[R-sig-ME] PROC MIXED RANDOM equivalence in R nlme

Fri Aug 11 23:03:11 CEST 2017

I am trying to reproduce some old SAS PROC MIXED code using R and nlme.

As background, the data consist of 300+ vehicle emission test results 
(grams/mile of THC over a given driving cycle) versus the gasoline fuel 
properties, which include: Read Vapor Pressure (rv), Temperature for 50% 
Evaporation (t5), Temperature for 90% Evaporation (t9), Aromatics (ar), 
Olefins, (ol), Sulfur (su), Oxygenate (ox), Benzene (bz), and a code 
identifying the study and vehicle (study_vehicle). All variables are 
real numbers except "study_vehicle", which is character. Unfortunately, 
since the data are confidential, I'm unable to provide an example.

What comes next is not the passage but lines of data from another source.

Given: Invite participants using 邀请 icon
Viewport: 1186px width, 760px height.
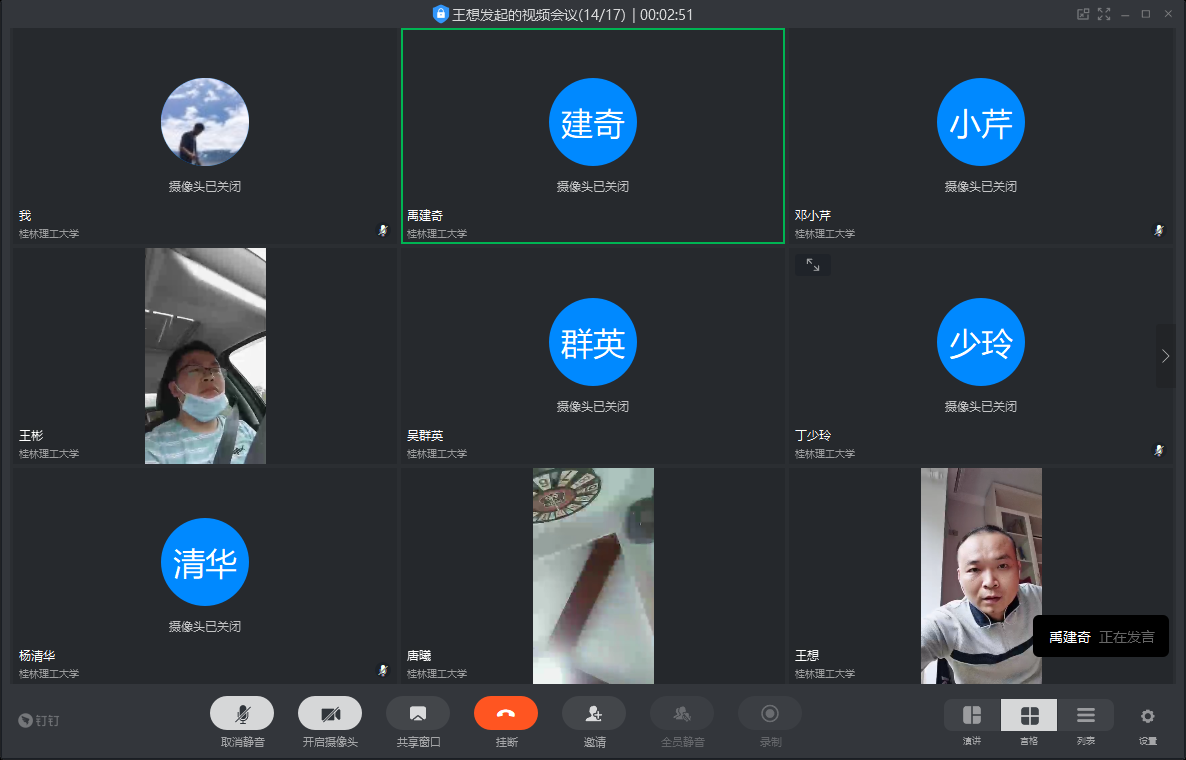Looking at the screenshot, I should pyautogui.click(x=594, y=713).
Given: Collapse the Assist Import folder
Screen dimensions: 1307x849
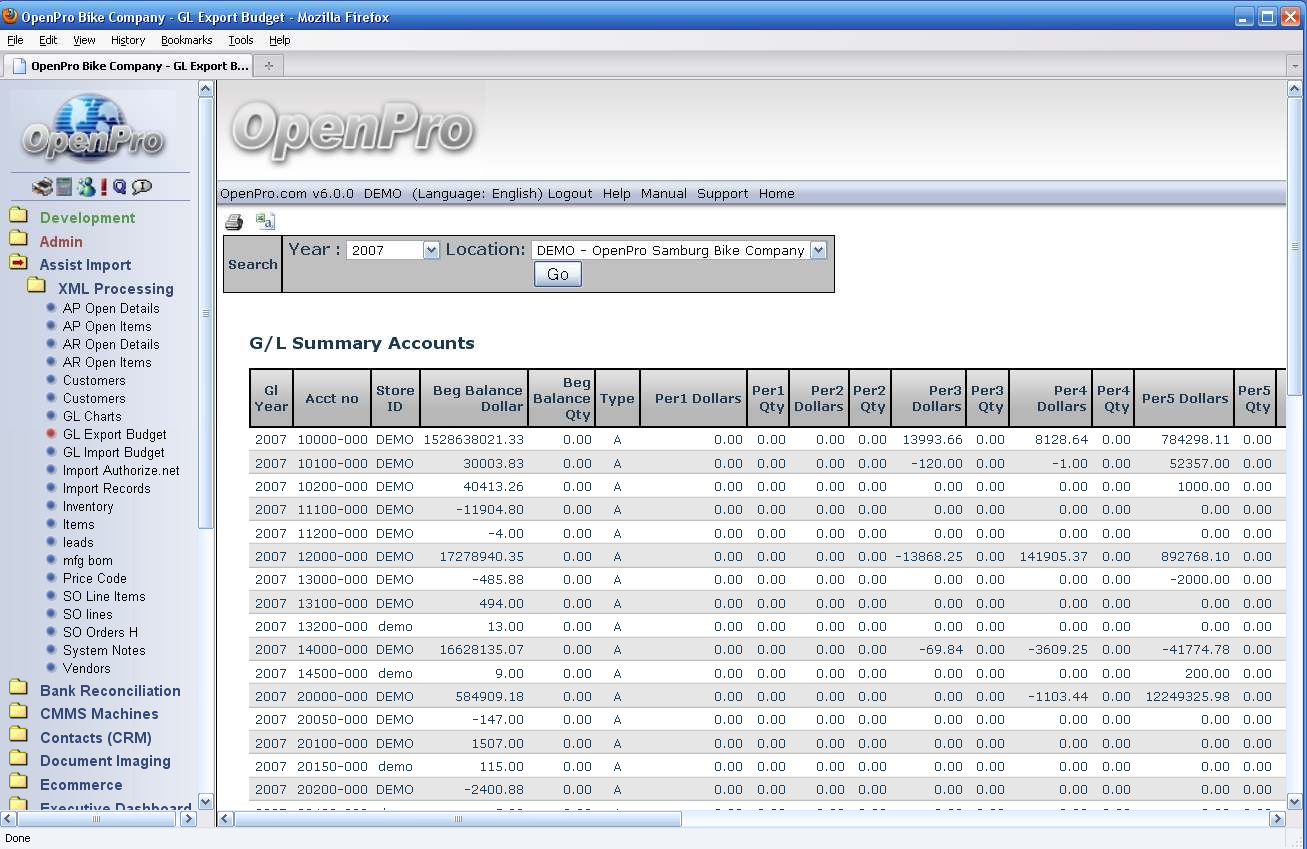Looking at the screenshot, I should [x=85, y=265].
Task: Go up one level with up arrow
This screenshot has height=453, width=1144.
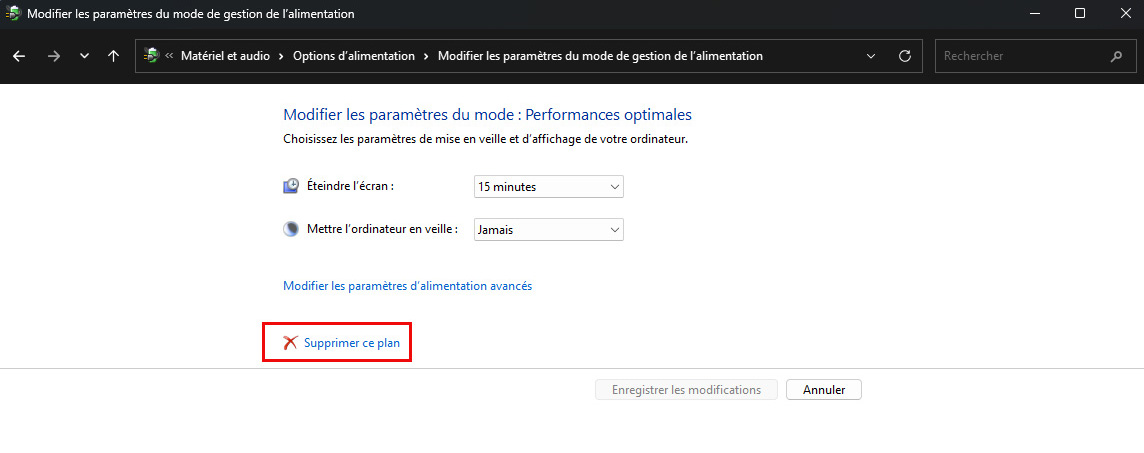Action: (x=113, y=56)
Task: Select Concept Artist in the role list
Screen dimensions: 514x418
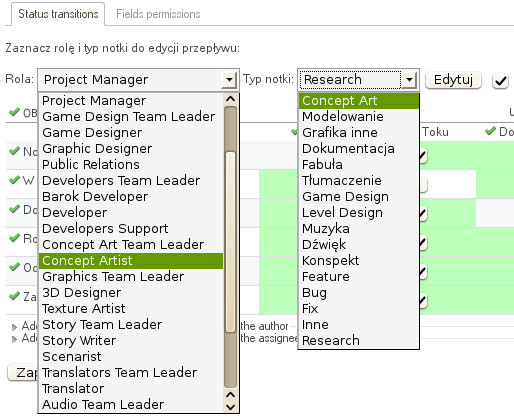Action: [x=131, y=261]
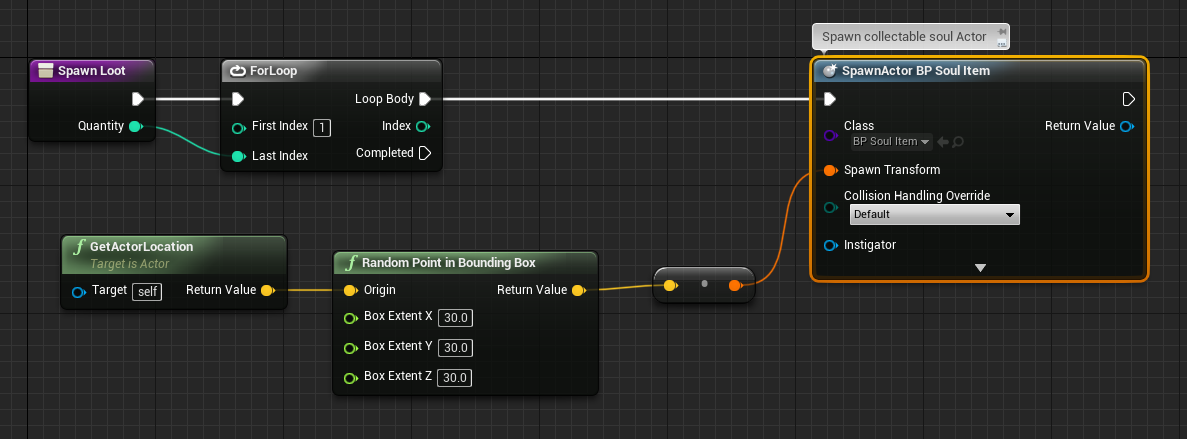Click the Box Extent Z value field
This screenshot has width=1187, height=439.
coord(455,378)
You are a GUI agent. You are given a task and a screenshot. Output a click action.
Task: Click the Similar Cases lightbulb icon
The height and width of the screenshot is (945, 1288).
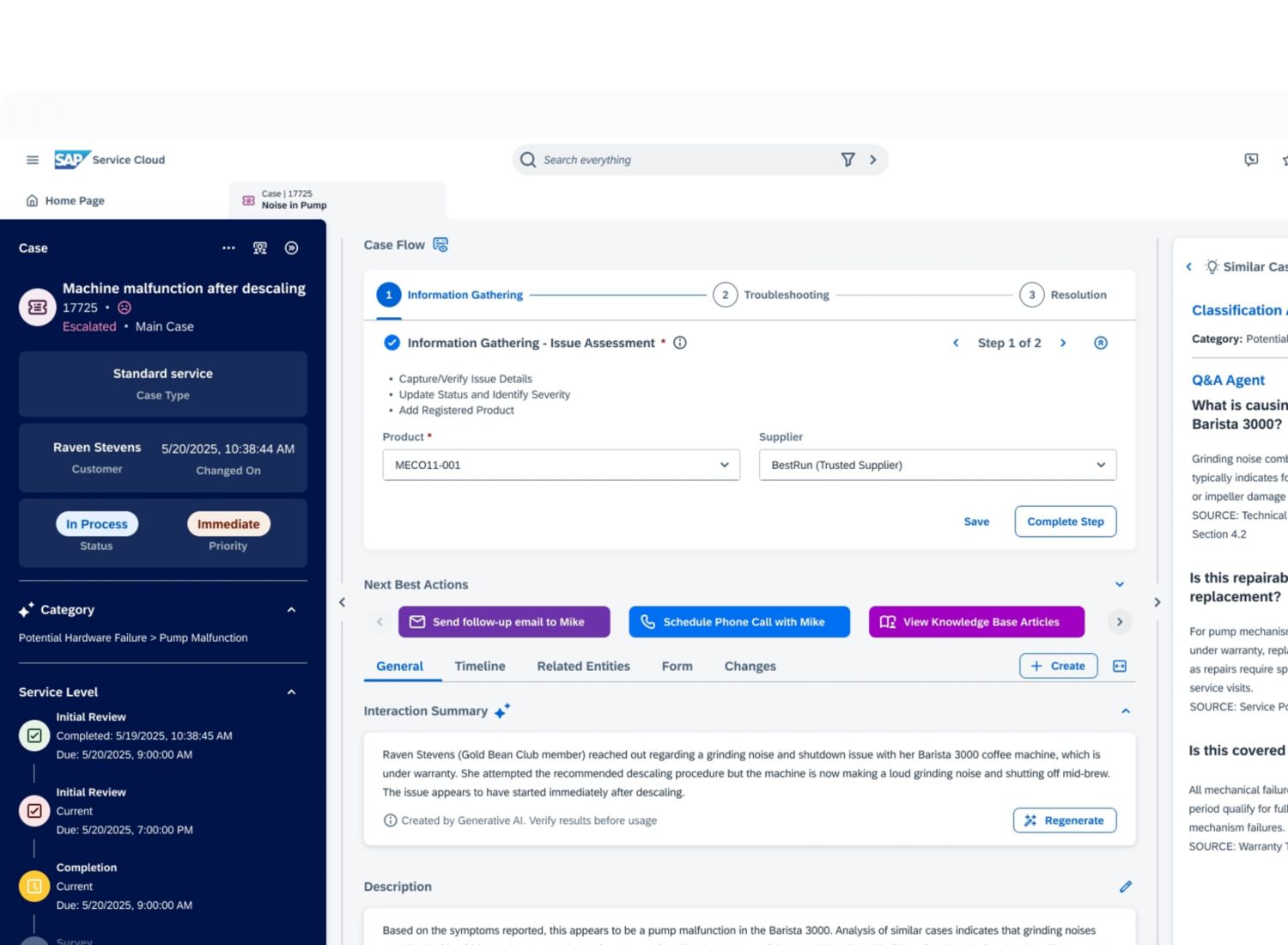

The goal is to determine the relationship between the emissions and the 
fuel properties.

The original SAS v6.12 code is provided below:

------------------------------------------------------------------
/* READ DATA */
DATA emiss;
    INFILE 'data.tab' LRECL=8000 FIRSTOBS=2 DLM='09'X MISSOVER DSD;
    INPUT study_vehicle $ thc rv t5 t9 ar ol ox su bz;

/* CREATE NEW VARIABLE */
ln_thc = log (thc);

/* PERFORM ANALYSIS RELATING LOG EMISSIONS TO FUEL PROPERTIES */
PROC MIXED DATA=emiss MAXITER=1000 CONVH=1E-8 METHOD=REML NOCLPRINT 
NOITPRINT;
CLASS study_vehicle;

MODEL ln_thc = rv t5 t9 ar ol ox su bz
                 /S DDFM=RES;

RANDOM         int rv t5 t9 ar ol ox su bz
                /SUB=study_vehicle;
RUN;
------------------------------------------------------------------

The R code I've devised for reading/processing the data and to replicate 
the PROC MIXED statement is shown below:

------------------------------------------------------------------
# LOAD REQUIRED LIBRARY
library (“lmne”)

# FORCE R TO USE THE SAME "CONTRAST" METHOD AS SAS
options(contrasts = c(factor = "contr.SAS", ordered = "contr.poly"))

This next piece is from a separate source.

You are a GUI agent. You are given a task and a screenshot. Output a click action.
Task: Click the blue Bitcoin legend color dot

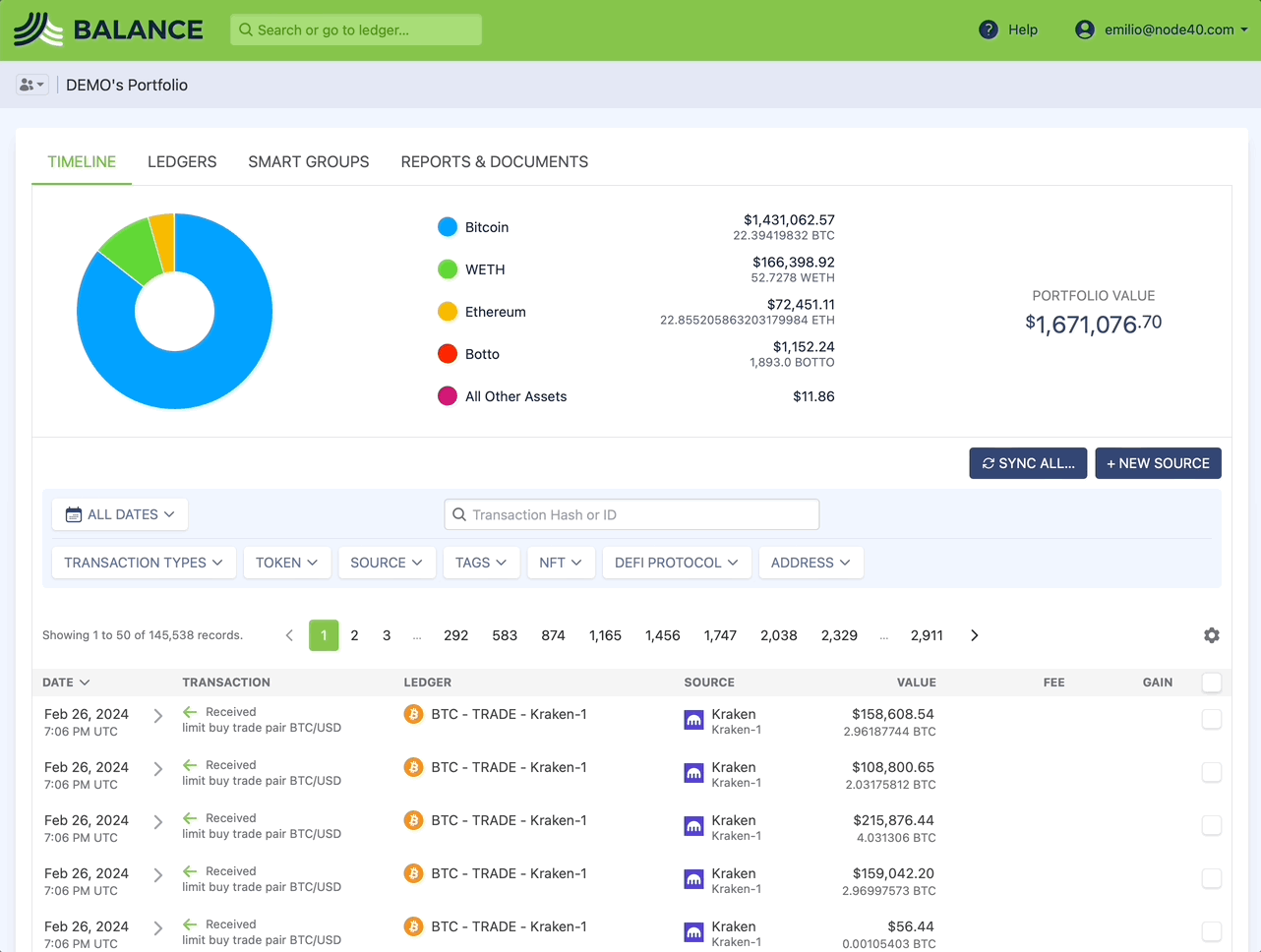(x=448, y=227)
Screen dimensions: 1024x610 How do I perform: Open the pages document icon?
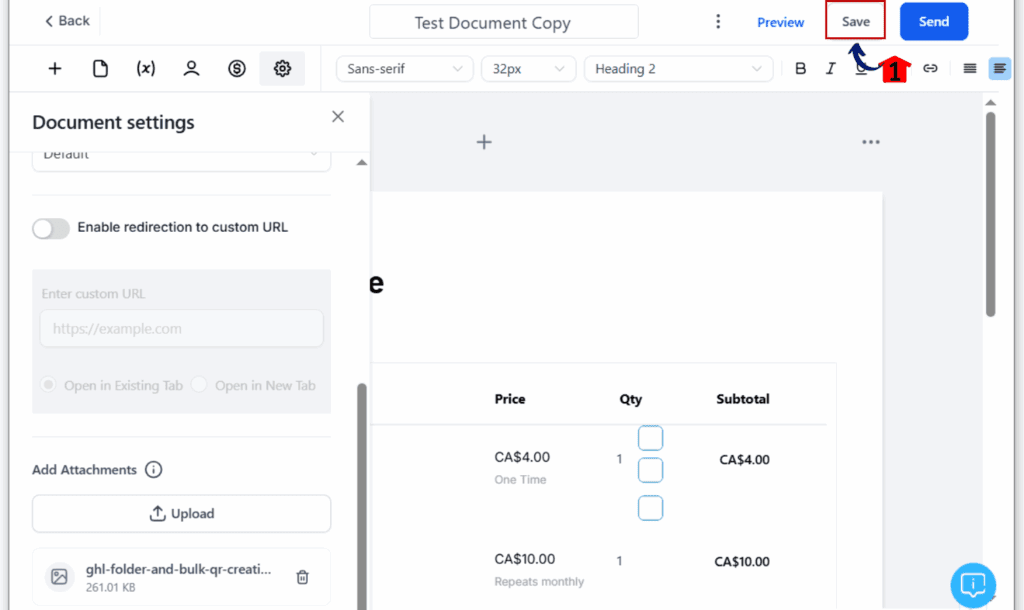100,69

# READ DATA (study_vehicle, thc, rv, t5, t9, ar, ol, ox, su, bz)
emiss <- read.table("data.csv", header=TRUE, sep=",") # NA for missing 
data (default)

# CREATE NEW VARIABLE
ln_thc <- log(thc)

# PERFORM ANALYSIS RELATING LOG EMISSIONS TO FUEL PROPERTIES
FitTHC <- lme(ln_thc ~ rv + t5 + t9 + ar + ol + ox + su + bz,
           data = emiss,
           random = ??????? | study_vehicle )

# OUTPUT THE RESULTS
summary(FitTHC)
------------------------------------------------------------------

A review of the dataframe "emiss" shows that all variables, except 
"study_vehicle", are of type "num". As expected, the character variable 
"study_vehicle" is of type "factor".  These properties match those from SAS.

As indicated by the questions marks, the problem I'm having is in 
constructing the equivalent R random code for the SAS RANDOM and any 
remaining settings (e.g. "/S DDFM=RES"). I've tried

random = ~1 + rv + t5 + t9 + ar + ol + ox + su + bz | study_vehicle)

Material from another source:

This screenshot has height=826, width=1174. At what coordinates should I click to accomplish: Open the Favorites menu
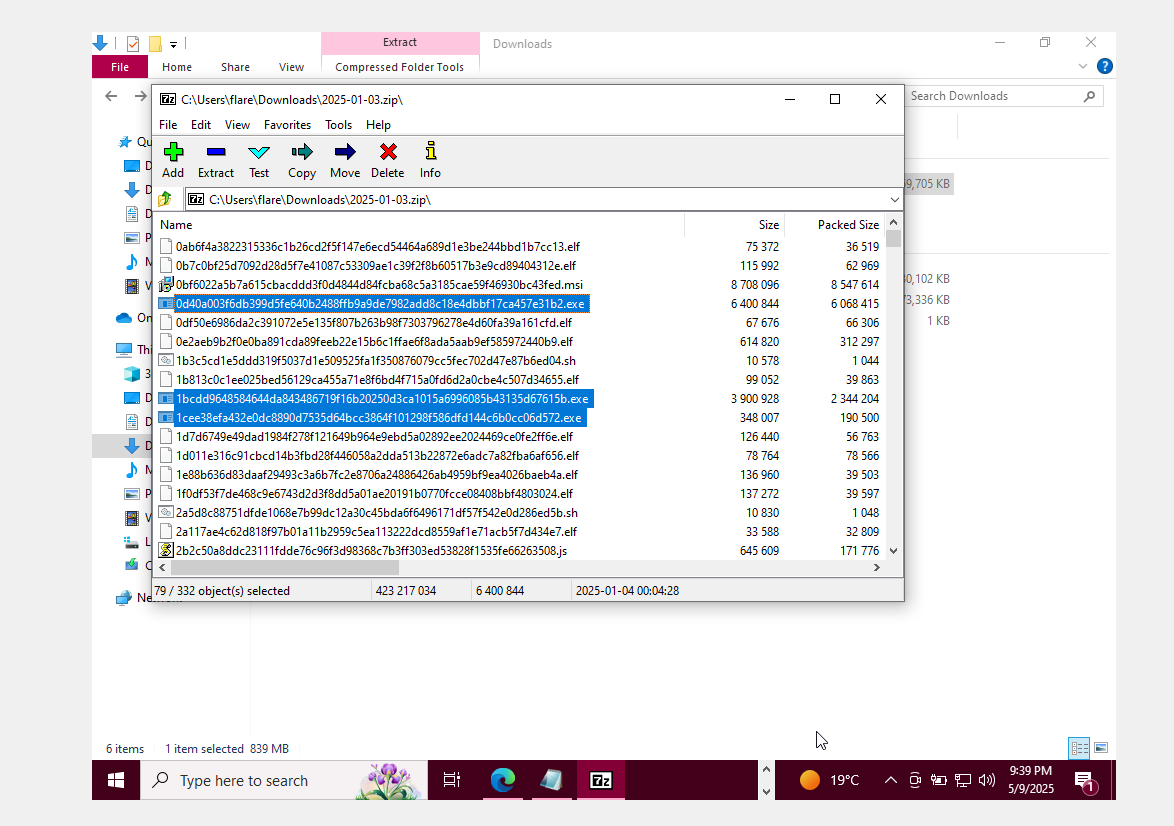(x=287, y=125)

but R gets caught in a processing loop that produces no errors or 
warnings, and no results, even after 15+ minutes of execution time. As I 
recall, the SAS code took less than 15 seconds back in 1999.

I have also tried

random = ~1 | study_vehicle)

and R immediately produces output.  However, although the regression 
coefficients are close to those from SAS, the degrees of freedom from 
SAS are higher than those from R.

Therefore, what is the equivalent R random code for the original SAS RANDOM?

Thanks!